One of the earliest works containing a "mathematical model" in sociology was Malthus's An Essay on the Principle of Population (1798). It did not however contain differential equations, or even formulas for that matter, Malthus expressed that population multiplies geometrically and food arithmetically in words. Malthus's model did influence early work in political economy and sociology, and even Darwin's work. Only in 1838 Comte, the founder of philosophical positivism, declared that "social physics" was ready to join the ranks of empirical sciences, and dubbed it "sociology" (Sieyès used the word in 1780, but not in print).
But like Malthus the early sociologists, Durkheim and Weber, did not use differential equations. One does appear in Verhulst's 1838 work on population growth, which was motivated by Malthus's model, the differential equation for the now ubiquitous logistic growth is derived and solved there. And in Mathematical Researches into the Law of Population Growth Increase (1845) Verhulst gave the logistic its name.

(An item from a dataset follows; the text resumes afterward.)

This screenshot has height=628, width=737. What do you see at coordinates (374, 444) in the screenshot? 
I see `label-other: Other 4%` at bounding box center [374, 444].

Marginalists applied calculus methods to economics (marginals are economists' name for derivatives). In Cournot's Researches into the Mathematical Principles of Wealth (1838) differentiation is used to find equilibrium quantities by maximizing profit, he also anticipates the idea of non-cooperative games and the Nash equilibruium in his models of oligopoly and duopoly. In Walras's Elements of Pure Economics (1874) Cournot's approach is generalized to multiple market agents and the global equilibrium. Edgeworth modeled market behavior based on utility function in Mathematical Psychics: An Essay on the Application of Mathematics to the Moral Sciences (1881), and later even criticized others for lack of mathematical rigor. But neither Walras, nor Edgeworth, nor Marshall in Principles of Economics (1890) use differential equations proper in their models. That had to wait until later.
Possibly the earliest entry was Bachelier's PhD thesis Theory of Speculation (1900) that somewhat informally introduced mathematical model that we now call stochastic process of Brownian motion to evaluate stock options even before Einstein and Smoluchowski first studied it in kinetic theory in 1905-06. The model leads to diffusion equations. Poincare, Bachelier's instructor, called the work "very original, and all the more interesting in that Fourier's reasoning can be extended with a few changes to the theory of errors". Bachelier's model of option pricing closely anticipated the Black-Scholes model widely used today, see Schachermayer-Teichmann's How Close Are the Option Pricing Formulas of Bachelier and Black-Merton-Scholes?
EDIT: While epidemiology may be borderline between biology and social sciences I found out that Bernoulli's work, pointed out in skol's answer, led to early applications of differential equations to actuarial science, which clearly belongs to the latter. According to Daw's Smallpox and the Double Decrement Table: a Piece of Actuarial Pre-history Lambert (1772) "gives the earliest application known to me of what would now be called actuarial formulae for dealing with mortality data". Although Lambert's formulae were based on finite differences he was well aware of Bernoulli's work and their relation to the continuous case. In his 1806 book one of the first French actuaries Duvillard combines Bernoulli type differential equations and Lambert's methods to discriminate between effects of different causes of death, his tables came to be used to estimate risk exposure in life insurance calculations. Interestingly, when later the data collection became more systematic calculations based on Bernoulli's equations became ineffective, and new ones were developed starting with Wittstein (1862), see Multiple Decrements or Competing Risks by Seal.